Exercise brief => Every line from the one with "532x301 pixels. How" through the end of the material below, both ends included, should be transcribed exactly, without pictures.

Data =>

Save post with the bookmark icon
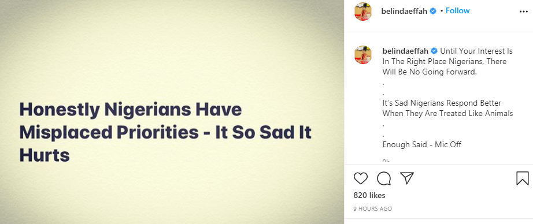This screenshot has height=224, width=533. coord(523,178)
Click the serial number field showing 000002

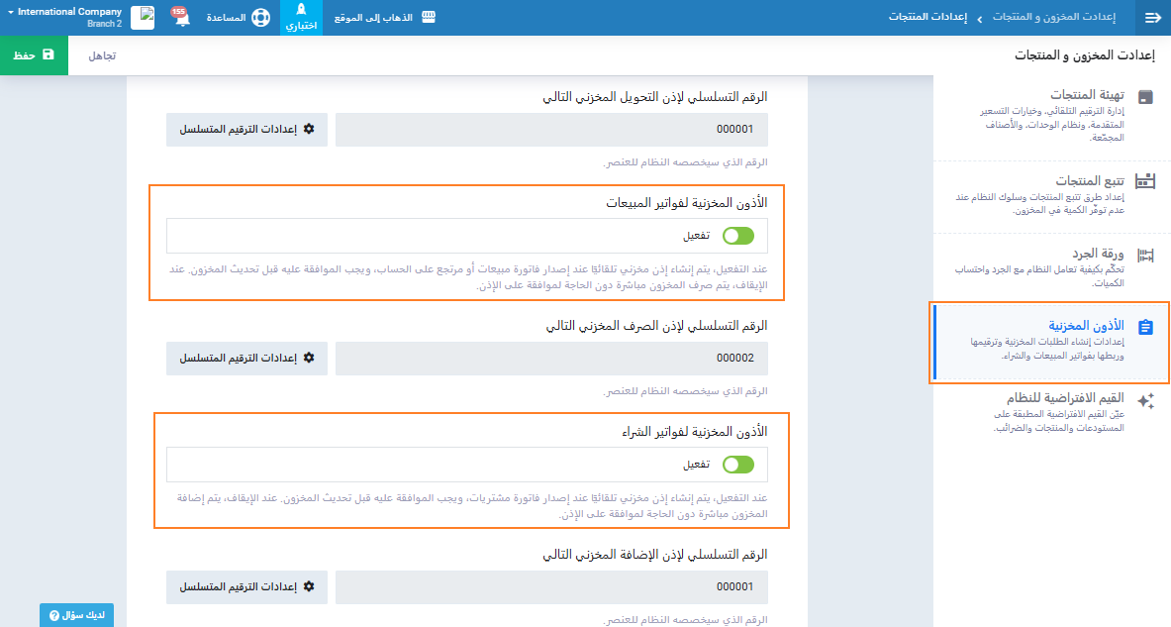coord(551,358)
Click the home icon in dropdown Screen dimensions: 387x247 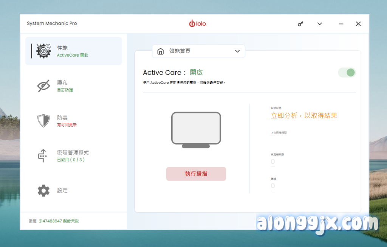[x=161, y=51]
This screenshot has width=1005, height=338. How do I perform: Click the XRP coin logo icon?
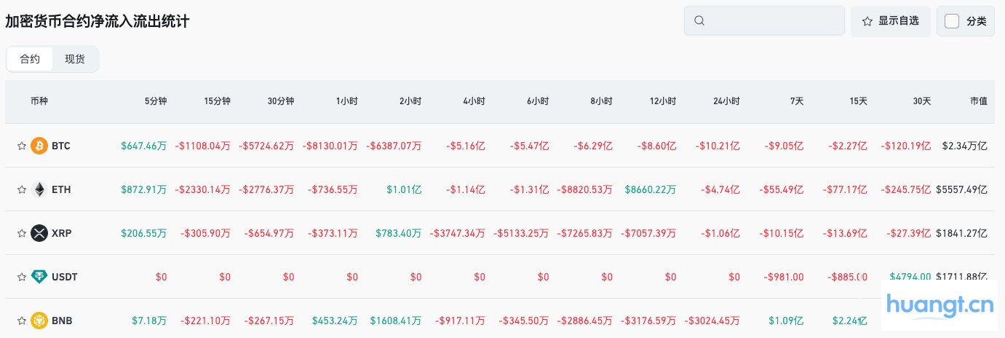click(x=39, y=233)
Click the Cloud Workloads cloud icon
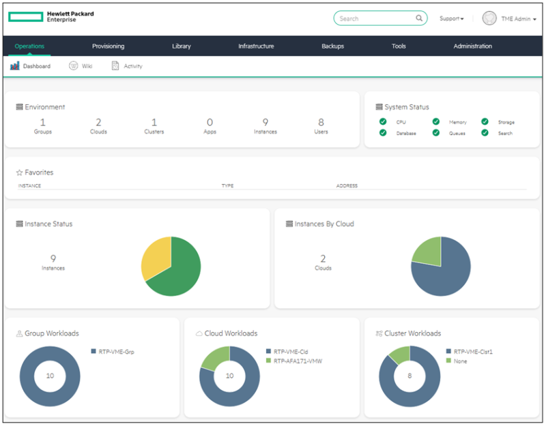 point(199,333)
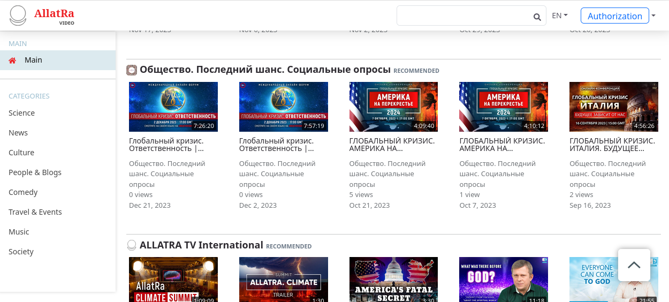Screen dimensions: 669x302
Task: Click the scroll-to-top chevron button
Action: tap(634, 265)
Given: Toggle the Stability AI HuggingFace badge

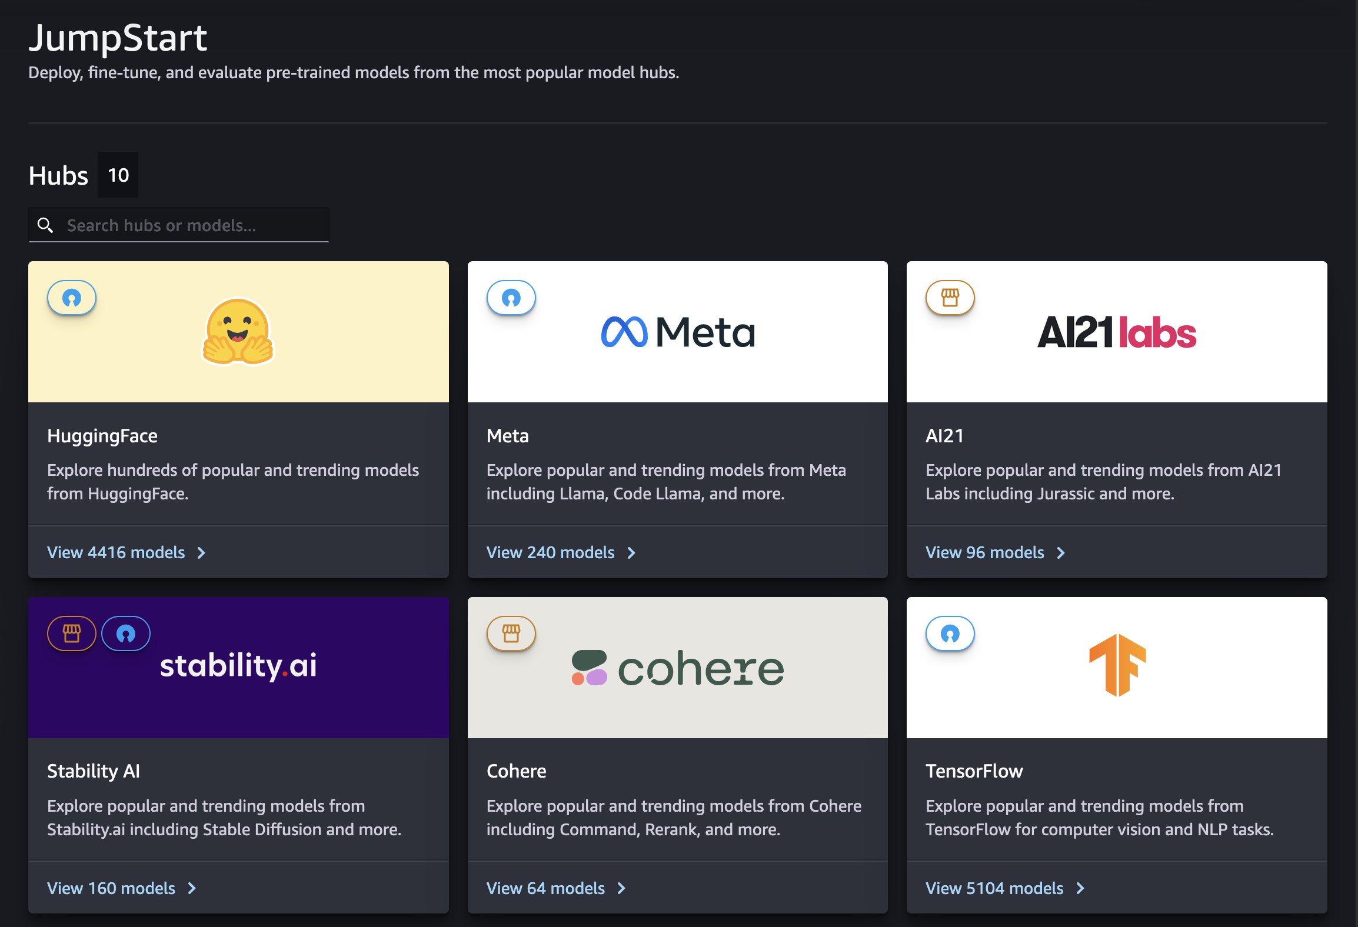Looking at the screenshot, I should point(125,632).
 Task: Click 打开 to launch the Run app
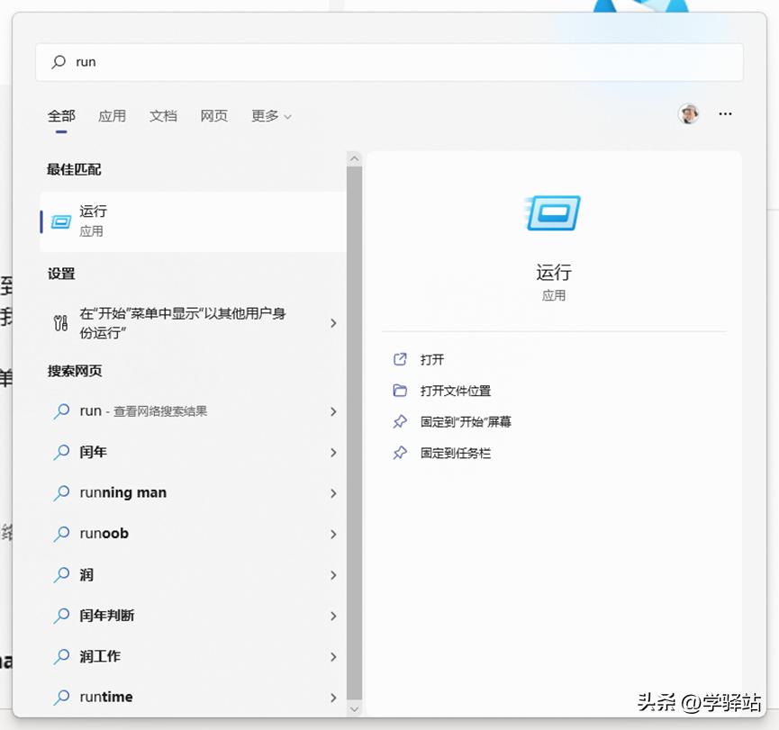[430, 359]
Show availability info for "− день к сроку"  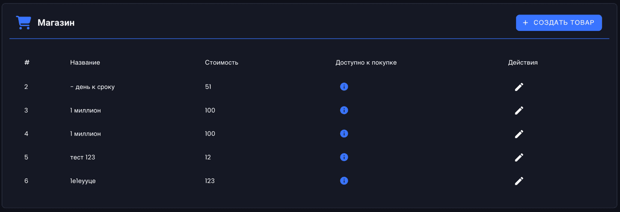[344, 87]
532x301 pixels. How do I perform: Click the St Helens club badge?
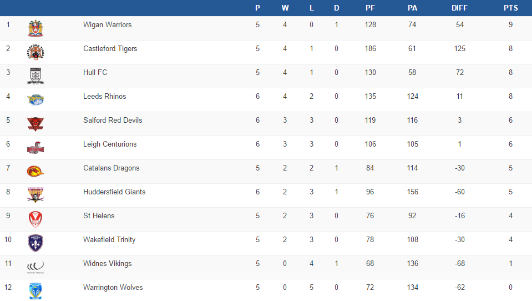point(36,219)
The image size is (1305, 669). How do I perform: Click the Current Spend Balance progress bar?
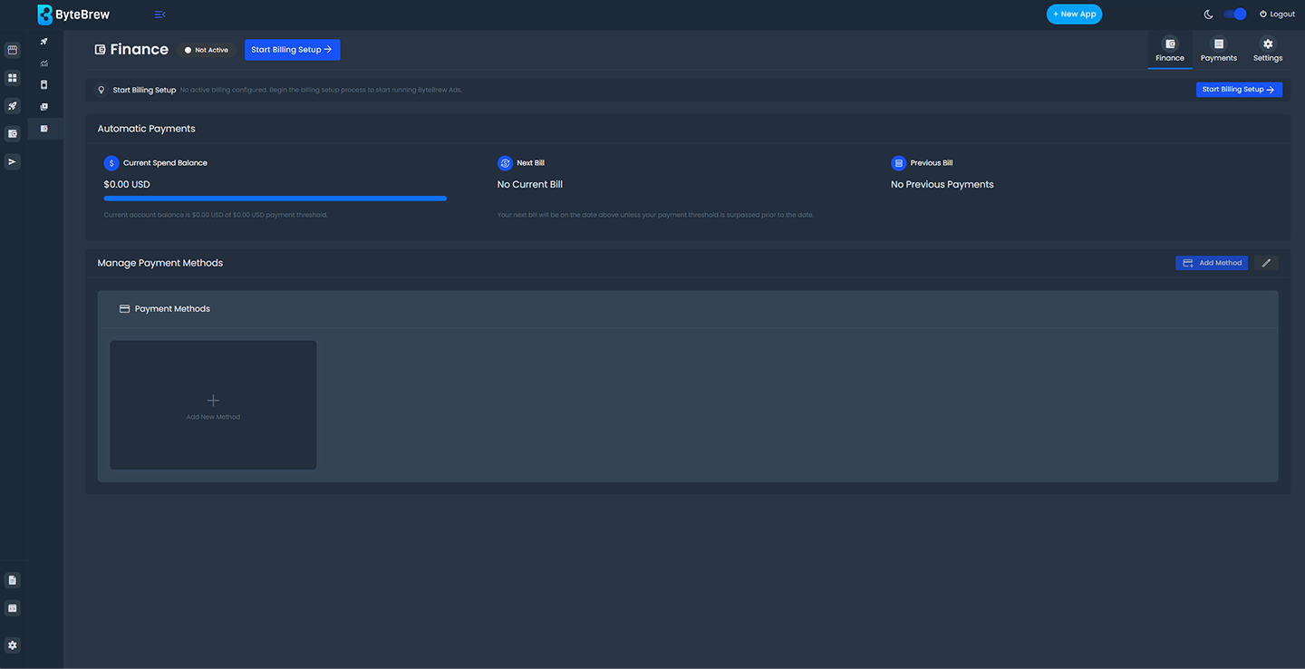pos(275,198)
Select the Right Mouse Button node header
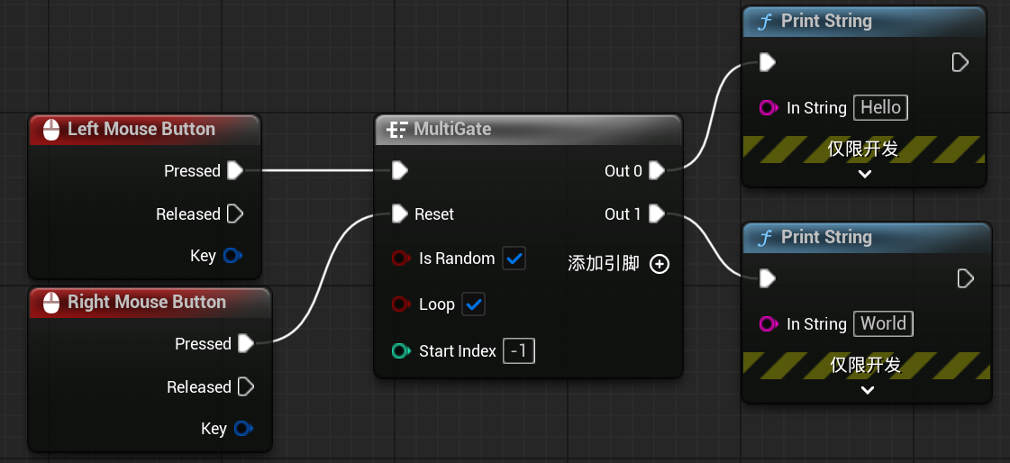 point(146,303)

Output =>
532x301 pixels. How do I perform: Click the St Helens club badge?
point(36,219)
The image size is (1305, 669). How do I perform: Click the Current Spend Balance progress bar?
pos(275,198)
Select the Right Mouse Button node header
 point(146,303)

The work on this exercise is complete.